The APPG group summarised the three main points in the case:
- The conduct of the surveyor who Danske appointed to value the land and an error in his duty of care to advise that the site was "brownfield".
- The timing of the bankruptcy as declared by Danske (concerns due to health issues).
- That a site purchased for £2.5m was sold for £67,000 in December 2014 and then sold on for over £200,000 a year later.
Mr and Mrs Armstrong argue that Danske could have pursued a claim against the now deceased surveyor who had a £1m professional indemnity insurance.
"They didn't even try," Mrs Armstrong said.
"They just came after us because it was easy and we had no money to defend ourselves," she added.
Under current insolvency laws ex-directors are powerless against lender misconduct - even if such misconduct led to their insolvency.
However, the couple are optimistic that their long fight is almost over after Dankse agreed to sit down and talk.
"Danske Bank has had an ongoing dialogue with Mr and Mrs Armstrong for some time regarding the dissolution of their property development business, Moorcroft Estates Ltd, in 2010," a spokesperson for Danske said.
"We strongly disagree with the allegations made against us, but we are keen to find a resolution to their complaint.
"Several weeks ago we proposed, through our legal advisors, to progress the determination of this dispute via a fair and independent binding dispute resolution process.
"This is currently being considered by their legal advisors.
"We also offered to cover reasonable legal fees they may incur as part of this process.
"Given our continued willingness to engage, and the offer of an independent mediation process, the Armstrongs' decision to continue their protest is disappointing."

Entries shown>
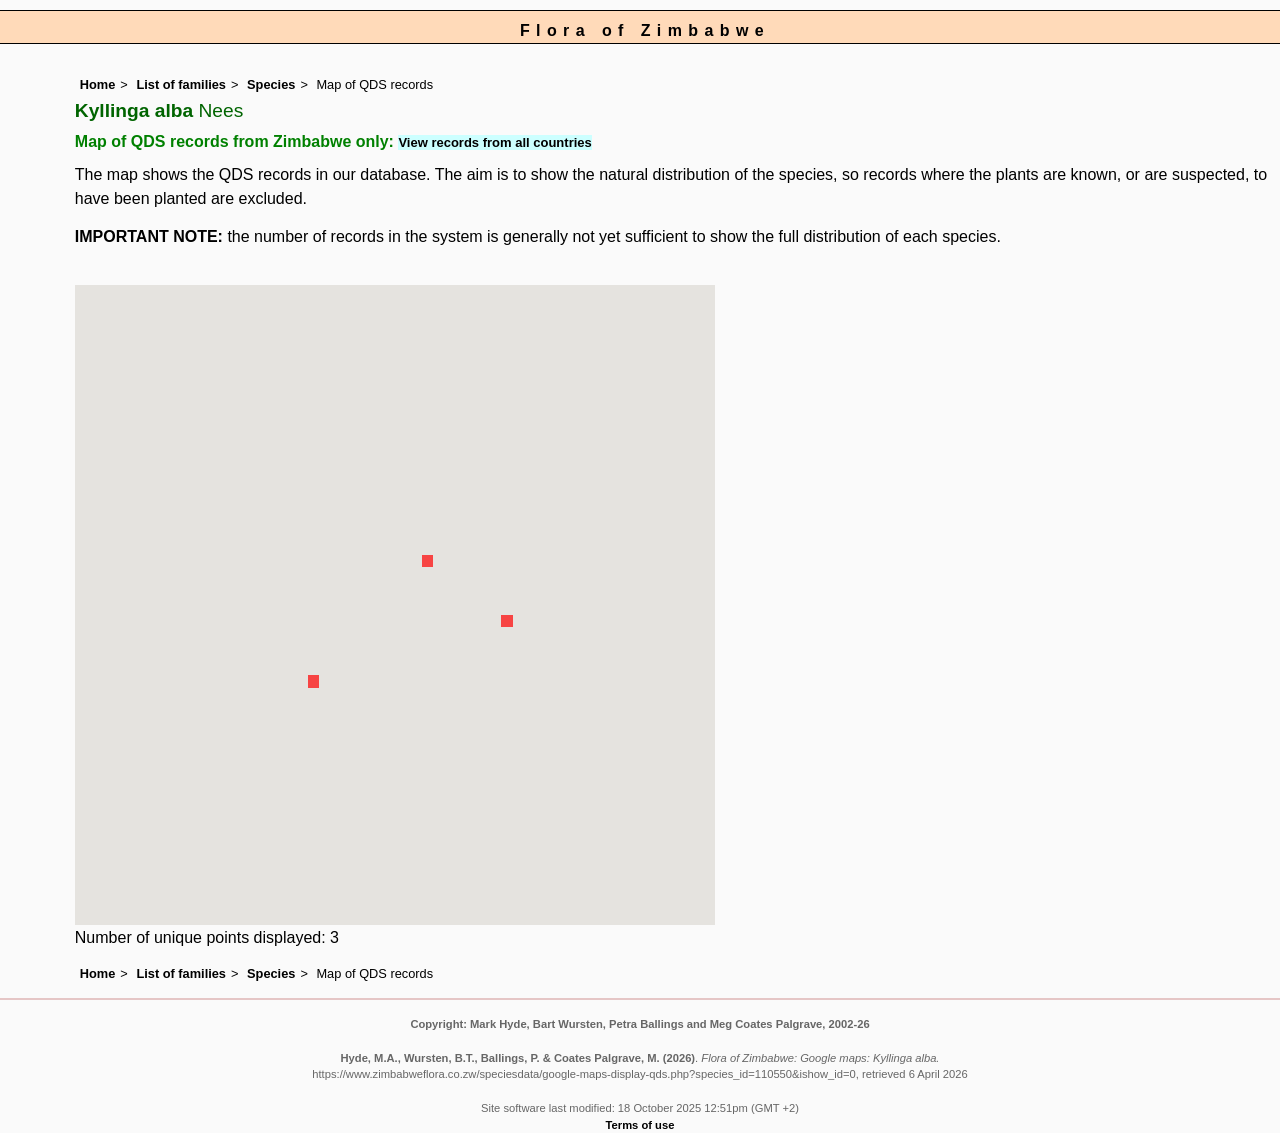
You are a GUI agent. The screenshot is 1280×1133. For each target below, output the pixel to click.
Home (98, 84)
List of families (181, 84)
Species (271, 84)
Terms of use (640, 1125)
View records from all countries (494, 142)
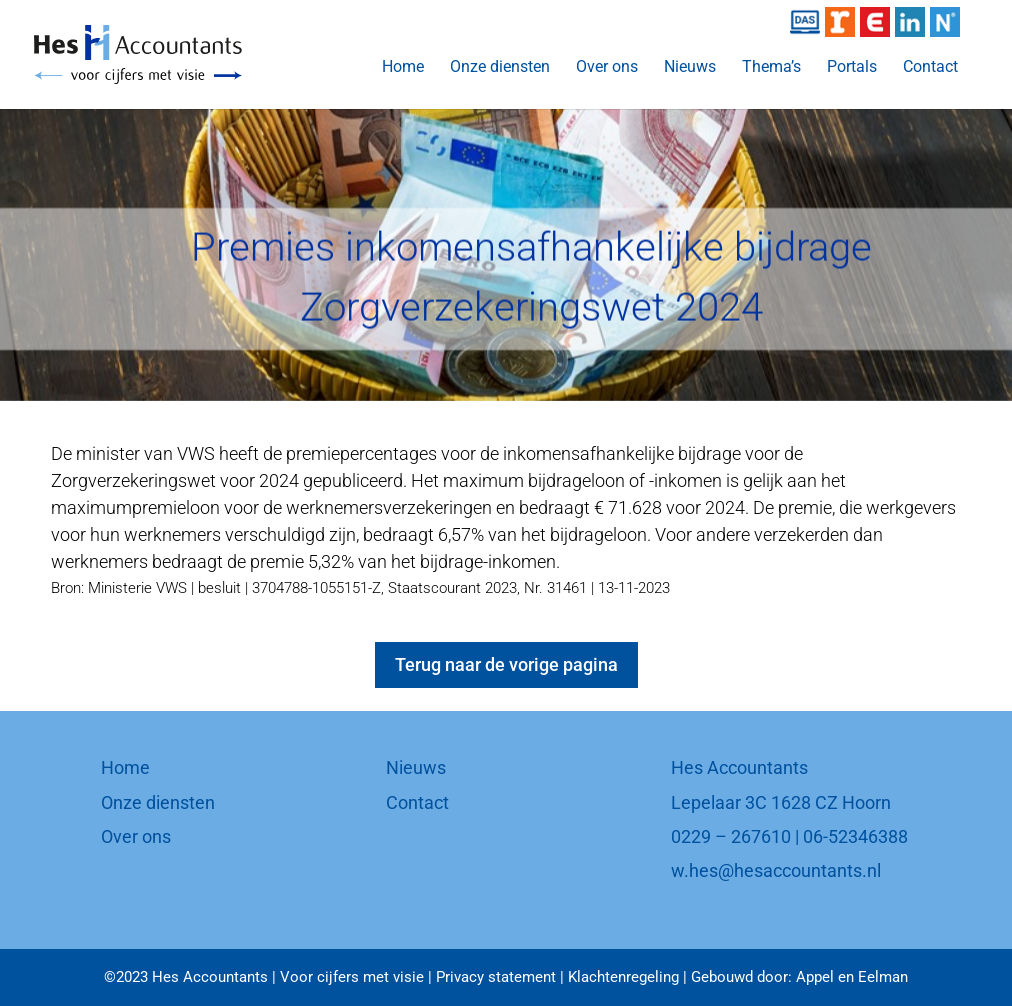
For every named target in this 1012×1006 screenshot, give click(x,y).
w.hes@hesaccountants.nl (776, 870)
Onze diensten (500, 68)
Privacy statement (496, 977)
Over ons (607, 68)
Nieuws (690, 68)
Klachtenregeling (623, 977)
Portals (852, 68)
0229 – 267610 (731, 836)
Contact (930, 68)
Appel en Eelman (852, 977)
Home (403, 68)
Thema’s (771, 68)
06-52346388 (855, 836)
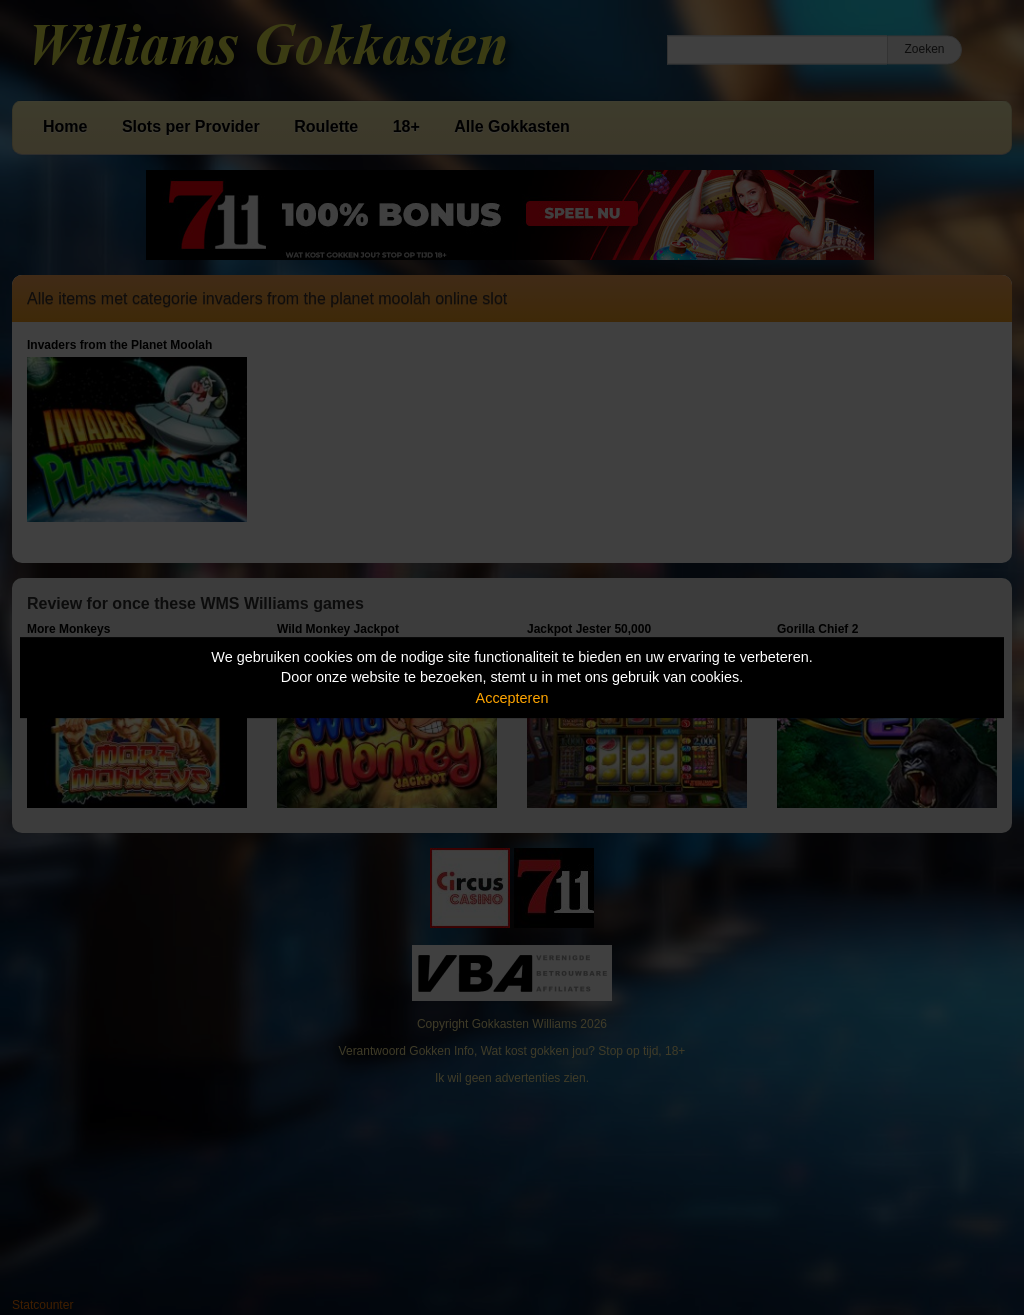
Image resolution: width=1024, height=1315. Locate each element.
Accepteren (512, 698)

Short exercise> In the text about the Armstrongs' dispute with Danske, write out the passage between "- The timing" and "to their insolvency.", inclusive, substituting "funds" for "money".

The completed task>
- The timing of the bankruptcy as declared by Danske (concerns due to health issues).
- That a site purchased for £2.5m was sold for £67,000 in December 2014 and then sold on for over £200,000 a year later.
Mr and Mrs Armstrong argue that Danske could have pursued a claim against the now deceased surveyor who had a £1m professional indemnity insurance.
"They didn't even try," Mrs Armstrong said.
"They just came after us because it was easy and we had no funds to defend ourselves," she added.
Under current insolvency laws ex-directors are powerless against lender misconduct - even if such misconduct led to their insolvency.